Home
DSP Statistics
Coding Interaction Information
Click to run the codes in Google colab.

Intro to Pandas Library¶

The pandas library is a library built largely emulating the functionality of R dataframes and the ggplot library. It works very well with numpy and it's very useful to understand how to read-in data into a dataframe, drop or add data to an existing dataframe, cross-reference or subset data, and plot and manipulate your data. This lesson will give you a basic overview.

In [ ]:
import pandas as pd
import numpy as np
import matplotlib.pyplot as plt

Numpy arrays to dataframe¶

Like the numpy library, pandas has it's own native data structures:

  • Series is for one-dimensional data. A single series is equivalent to one column.
In [ ]:
apples = np.array([5.5,6.5,7.9,5.7,6.8,8.1])
apples
Out[ ]:
array([5.5, 6.5, 7.9, 5.7, 6.8, 8.1])
In [ ]:
app = pd.Series(apples)
app
Out[ ]:
0    5.5
1    6.5
2    7.9
3    5.7
4    6.8
5    8.1
dtype: float64

A Series can be treated much like a numpy array. It is both iterable but capable of vectorized operations. For instance, we can do arithmetic with scalar values applied accross the entire Series; we can compute sums, means, or custom-defined functions;

In [ ]:
# add one to all values
app + 1
Out[ ]:
0    6.5
1    7.5
2    8.9
3    6.7
4    7.8
5    9.1
dtype: float64
In [ ]:
# compute the Series mean
app.mean()
Out[ ]:
6.75

When we have the equivalent of multi-dimensional numpy arrays, instead of a single column we will need multiple columns. This is the pandas DataFrame object.

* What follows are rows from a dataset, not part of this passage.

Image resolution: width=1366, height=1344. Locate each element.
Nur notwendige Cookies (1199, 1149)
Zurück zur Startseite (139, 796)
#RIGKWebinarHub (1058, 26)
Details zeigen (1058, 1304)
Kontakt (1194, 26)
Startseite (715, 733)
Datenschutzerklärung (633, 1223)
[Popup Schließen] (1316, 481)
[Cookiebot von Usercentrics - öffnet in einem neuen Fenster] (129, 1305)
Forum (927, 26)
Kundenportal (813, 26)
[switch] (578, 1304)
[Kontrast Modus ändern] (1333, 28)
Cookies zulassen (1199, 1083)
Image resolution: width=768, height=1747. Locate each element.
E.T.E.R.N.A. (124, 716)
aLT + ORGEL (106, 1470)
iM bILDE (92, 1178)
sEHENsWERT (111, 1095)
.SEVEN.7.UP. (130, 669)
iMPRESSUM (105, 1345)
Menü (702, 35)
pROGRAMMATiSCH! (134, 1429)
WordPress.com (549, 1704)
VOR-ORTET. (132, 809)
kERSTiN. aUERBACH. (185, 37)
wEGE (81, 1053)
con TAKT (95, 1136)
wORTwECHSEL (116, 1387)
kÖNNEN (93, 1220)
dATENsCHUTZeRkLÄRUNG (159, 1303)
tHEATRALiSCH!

We can create a dataframe directly from a 2d numpy array:

In [ ]:
fruits = np.array([[5.5,6.5,7.9,5.7,6.8,8.1],[5.1,3.4,6.5,8.8,6.3,4.9],[4.3,6.7,6.5,4.6,7.2,7.9]])

fruits.shape
Out[ ]:
(3, 6)
In [ ]:
fruits.transpose()
Out[ ]:
array([[5.5, 5.1, 4.3],
       [6.5, 3.4, 6.7],
       [7.9, 6.5, 6.5],
       [5.7, 8.8, 4.6],
       [6.8, 6.3, 7.2],
       [8.1, 4.9, 7.9]])
In [ ]:
# create dataframe from ndarray
f = pd.DataFrame(fruits).transpose()
f
Out[ ]:
0 1 2
0 5.5 5.1 4.3
1 6.5 3.4 6.7
2 7.9 6.5 6.5
3 5.7 8.8 4.6
4 6.8 6.3 7.2
5 8.1 4.9 7.9
In [ ]:
# name the columns
f.columns = (['apples','bananas','oranges'])
In [ ]:
f
Out[ ]:
apples bananas oranges
0 5.5 5.1 4.3
1 6.5 3.4 6.7
2 7.9 6.5 6.5
3 5.7 8.8 4.6
4 6.8 6.3 7.2
5 8.1 4.9 7.9
In [ ]:
type(f)
Out[ ]:
pandas.core.frame.DataFrame

Pandas describe function is a useful function for gathering summary statistics for your columns of data

In [ ]:
f.describe()
Out[ ]:
apples bananas oranges
count 6.000000 6.000000 6.000000
mean 6.750000 5.833333 6.200000
std 1.083974 1.832667 1.442221
min 5.500000 3.400000 4.300000
25% 5.900000 4.950000 5.075000
50% 6.650000 5.700000 6.600000
75% 7.625000 6.450000 7.075000
max 8.100000 8.800000 7.900000

Built-in Plotting Capabilities¶

Pandas uses matplotlib "under the hood" to allow some simple built-in graphing capabilities.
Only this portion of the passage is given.